1. start with the small box lets call it. layout 4 pieces aprox. 15"wide at the top and about 12.5 high, find the center line on eace piece, measure 7.5" on each side of the center line ( top) now from the center line on the botom measure 3.5" on either side of center, connect the marks. and cut all 4 pieces. assemble and fill in the narrow end it should be about 7" square. now turn it up side down and put it away. ( you have to subtract the thickness of the material you are using to get exact dimensions)
2. the out side box do it the same way except you won't need to fill in the bottom by using the 18"wide on the top 14"high on the sides and 10" on the bottom. 
3. attach the small box to say a 3/4" piece of plywood. ( turned up side down so the 7" bottom is now the top), place the big box over the top and position it properly, now attach a picture frame around to keep it in the same place. 
4. fill with concrete, let cure over night, and remove the big box, remove the casting, and do it again.

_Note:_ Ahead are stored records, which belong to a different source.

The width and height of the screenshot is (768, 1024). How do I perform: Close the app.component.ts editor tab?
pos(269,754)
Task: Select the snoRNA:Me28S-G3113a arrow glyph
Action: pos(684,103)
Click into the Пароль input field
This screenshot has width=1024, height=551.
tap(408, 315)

5. to release the mould you should spray with a release agent, ie. diesel, applied to all surface that will come in contact with the concrete.


----------



## snowi (Mar 2, 2008)

notes to my last post:
You should have all the interior corners filled with either cove moulding or caulking, and inside edges rounded over, as concrete will chip on sharp corners, the inside botom edge of the outside box should allso have cove moulding on it. 
Water will not work as a release agent. 
The picture frame it to hold the outer box in place, only to keep it centered over the inside box and just so the outside box can be taken off at will.


----------